[Stored data entries]
━━━━━━━━━━━━━━━━━━━━

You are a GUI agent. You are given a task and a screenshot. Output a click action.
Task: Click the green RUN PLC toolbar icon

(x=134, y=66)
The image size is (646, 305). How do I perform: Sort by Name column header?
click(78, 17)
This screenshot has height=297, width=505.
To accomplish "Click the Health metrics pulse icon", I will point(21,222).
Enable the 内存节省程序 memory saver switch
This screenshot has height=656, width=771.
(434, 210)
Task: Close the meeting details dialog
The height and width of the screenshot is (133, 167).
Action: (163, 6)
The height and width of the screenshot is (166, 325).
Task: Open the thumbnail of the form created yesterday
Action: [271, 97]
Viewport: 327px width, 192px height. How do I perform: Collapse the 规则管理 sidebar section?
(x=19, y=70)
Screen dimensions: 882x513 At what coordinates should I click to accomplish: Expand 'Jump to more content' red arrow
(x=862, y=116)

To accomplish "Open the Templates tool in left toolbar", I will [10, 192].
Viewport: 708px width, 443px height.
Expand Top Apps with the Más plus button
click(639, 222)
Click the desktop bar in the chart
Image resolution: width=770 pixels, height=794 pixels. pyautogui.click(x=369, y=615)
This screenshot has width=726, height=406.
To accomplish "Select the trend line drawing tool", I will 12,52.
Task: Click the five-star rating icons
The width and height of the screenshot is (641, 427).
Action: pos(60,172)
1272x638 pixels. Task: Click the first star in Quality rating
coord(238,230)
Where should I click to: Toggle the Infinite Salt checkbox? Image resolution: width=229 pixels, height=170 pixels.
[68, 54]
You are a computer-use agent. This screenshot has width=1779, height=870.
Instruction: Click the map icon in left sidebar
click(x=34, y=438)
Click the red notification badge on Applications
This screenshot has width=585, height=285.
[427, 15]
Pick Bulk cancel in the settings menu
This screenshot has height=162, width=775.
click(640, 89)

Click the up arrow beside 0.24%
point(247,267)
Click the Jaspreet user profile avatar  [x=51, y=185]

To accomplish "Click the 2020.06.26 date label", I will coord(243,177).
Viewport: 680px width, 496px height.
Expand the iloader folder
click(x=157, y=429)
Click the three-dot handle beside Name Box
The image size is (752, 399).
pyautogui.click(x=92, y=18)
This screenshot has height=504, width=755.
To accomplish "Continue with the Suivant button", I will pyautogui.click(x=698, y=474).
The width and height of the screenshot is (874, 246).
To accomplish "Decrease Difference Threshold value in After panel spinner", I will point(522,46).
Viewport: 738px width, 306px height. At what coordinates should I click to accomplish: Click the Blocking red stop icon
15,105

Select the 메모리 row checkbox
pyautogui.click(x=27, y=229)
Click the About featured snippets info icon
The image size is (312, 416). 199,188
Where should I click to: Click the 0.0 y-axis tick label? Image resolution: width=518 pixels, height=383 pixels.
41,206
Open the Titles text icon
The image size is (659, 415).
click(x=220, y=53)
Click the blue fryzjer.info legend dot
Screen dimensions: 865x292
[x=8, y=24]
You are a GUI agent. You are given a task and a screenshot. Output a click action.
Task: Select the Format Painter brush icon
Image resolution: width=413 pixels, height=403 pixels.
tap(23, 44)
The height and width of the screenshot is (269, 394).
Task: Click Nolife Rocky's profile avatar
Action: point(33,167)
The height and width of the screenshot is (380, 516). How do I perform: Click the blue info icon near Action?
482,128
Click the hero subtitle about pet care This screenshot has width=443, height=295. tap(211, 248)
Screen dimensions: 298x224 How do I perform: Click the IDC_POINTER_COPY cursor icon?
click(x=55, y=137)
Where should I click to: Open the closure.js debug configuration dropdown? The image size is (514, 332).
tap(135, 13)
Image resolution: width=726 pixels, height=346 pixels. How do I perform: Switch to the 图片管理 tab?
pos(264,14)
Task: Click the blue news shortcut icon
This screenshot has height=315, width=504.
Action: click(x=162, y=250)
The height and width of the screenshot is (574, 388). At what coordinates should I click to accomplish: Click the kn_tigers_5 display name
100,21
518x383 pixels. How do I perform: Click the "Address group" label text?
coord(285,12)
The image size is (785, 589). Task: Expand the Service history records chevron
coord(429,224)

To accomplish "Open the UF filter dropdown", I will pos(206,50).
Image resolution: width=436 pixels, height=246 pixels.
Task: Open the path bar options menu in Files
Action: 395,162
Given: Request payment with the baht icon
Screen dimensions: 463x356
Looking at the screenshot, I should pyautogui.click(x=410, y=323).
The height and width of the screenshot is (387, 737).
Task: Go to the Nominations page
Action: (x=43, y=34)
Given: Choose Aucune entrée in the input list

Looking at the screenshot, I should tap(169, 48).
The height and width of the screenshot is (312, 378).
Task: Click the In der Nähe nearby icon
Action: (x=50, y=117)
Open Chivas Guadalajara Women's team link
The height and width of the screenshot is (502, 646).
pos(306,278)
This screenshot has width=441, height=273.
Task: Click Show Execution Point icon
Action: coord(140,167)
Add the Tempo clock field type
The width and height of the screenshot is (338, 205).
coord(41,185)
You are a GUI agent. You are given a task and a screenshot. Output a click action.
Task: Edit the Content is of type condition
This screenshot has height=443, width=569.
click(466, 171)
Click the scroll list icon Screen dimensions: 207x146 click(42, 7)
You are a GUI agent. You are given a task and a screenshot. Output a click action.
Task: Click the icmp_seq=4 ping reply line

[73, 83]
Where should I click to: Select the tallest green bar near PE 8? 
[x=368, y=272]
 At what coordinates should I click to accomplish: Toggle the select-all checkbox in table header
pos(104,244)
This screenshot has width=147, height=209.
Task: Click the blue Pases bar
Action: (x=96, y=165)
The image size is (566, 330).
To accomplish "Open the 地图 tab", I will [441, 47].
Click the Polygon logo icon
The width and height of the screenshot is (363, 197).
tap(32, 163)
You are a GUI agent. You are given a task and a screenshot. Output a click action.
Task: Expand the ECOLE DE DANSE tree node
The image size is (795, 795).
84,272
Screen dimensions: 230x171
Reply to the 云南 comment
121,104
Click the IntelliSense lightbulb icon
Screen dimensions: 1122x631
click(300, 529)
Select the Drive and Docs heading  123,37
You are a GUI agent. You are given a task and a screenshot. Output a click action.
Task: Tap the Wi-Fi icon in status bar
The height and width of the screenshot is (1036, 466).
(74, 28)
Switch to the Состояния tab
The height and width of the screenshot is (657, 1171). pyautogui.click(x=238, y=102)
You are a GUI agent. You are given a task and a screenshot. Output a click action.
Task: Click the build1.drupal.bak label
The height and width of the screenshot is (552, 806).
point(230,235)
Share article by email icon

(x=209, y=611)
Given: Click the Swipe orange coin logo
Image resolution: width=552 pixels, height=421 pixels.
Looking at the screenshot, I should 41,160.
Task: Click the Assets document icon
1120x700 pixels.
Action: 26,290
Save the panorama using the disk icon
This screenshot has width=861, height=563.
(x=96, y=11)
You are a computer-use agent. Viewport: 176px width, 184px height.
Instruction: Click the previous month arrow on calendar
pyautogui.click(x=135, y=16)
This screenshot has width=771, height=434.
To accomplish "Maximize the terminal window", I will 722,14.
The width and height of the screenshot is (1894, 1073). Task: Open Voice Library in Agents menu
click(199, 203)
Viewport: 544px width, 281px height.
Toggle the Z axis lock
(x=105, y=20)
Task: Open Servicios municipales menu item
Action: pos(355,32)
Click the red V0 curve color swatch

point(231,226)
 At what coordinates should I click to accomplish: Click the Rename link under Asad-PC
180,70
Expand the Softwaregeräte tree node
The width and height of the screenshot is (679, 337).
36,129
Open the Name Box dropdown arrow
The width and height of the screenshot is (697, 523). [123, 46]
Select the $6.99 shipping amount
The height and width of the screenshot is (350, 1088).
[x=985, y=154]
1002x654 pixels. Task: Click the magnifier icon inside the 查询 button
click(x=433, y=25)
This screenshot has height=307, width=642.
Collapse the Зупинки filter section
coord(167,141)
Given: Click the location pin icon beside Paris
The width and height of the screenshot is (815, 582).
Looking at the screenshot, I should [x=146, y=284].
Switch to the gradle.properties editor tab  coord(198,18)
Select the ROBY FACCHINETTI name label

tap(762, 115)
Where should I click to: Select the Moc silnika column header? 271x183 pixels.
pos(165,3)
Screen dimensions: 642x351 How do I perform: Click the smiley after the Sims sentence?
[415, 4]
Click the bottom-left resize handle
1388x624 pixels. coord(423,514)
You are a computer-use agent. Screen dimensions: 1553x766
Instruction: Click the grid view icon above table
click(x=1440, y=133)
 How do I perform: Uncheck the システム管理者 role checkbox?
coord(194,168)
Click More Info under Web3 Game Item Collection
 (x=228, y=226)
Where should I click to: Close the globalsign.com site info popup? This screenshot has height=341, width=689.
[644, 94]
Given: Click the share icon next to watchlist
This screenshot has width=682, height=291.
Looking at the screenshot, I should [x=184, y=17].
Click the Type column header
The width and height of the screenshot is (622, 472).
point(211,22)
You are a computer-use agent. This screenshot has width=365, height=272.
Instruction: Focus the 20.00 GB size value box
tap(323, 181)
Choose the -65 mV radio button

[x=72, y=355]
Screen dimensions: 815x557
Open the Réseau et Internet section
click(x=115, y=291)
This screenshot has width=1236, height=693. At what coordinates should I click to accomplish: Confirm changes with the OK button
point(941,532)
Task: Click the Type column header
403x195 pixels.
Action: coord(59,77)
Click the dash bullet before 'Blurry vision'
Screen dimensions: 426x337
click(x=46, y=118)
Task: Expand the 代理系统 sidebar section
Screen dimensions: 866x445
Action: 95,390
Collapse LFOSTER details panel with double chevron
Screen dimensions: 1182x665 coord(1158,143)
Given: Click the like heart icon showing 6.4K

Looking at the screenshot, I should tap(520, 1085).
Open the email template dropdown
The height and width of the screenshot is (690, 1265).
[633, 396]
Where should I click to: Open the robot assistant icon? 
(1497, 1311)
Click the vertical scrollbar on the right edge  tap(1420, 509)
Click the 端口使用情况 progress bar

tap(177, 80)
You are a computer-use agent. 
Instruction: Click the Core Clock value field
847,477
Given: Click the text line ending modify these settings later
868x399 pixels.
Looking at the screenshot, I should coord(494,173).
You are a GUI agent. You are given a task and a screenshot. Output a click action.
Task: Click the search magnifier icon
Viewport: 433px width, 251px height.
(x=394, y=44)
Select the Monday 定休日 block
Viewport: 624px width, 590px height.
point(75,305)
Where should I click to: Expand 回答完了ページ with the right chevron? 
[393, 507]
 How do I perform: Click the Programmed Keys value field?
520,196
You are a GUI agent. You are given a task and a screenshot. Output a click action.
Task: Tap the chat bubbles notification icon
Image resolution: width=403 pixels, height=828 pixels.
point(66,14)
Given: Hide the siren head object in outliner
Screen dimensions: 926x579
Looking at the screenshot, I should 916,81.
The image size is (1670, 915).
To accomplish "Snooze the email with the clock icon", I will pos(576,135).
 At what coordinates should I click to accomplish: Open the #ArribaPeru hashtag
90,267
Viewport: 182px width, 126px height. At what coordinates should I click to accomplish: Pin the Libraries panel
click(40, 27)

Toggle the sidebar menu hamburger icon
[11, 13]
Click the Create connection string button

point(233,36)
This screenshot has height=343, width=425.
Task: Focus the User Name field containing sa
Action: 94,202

━━━━━━━━━━━━━━━━━━━━

(YOUR ASSIGNMENT):
What you give back should be exactly the lines of the data above from the line with "1002x654 pixels. Task: Click" through the line with "Given: Click the location", both of those included, and nothing more.

(RESULT BELOW):
1002x654 pixels. Task: Click the magnifier icon inside the 查询 button
click(x=433, y=25)
This screenshot has height=307, width=642.
Collapse the Зупинки filter section
coord(167,141)
Given: Click the location pin icon beside Paris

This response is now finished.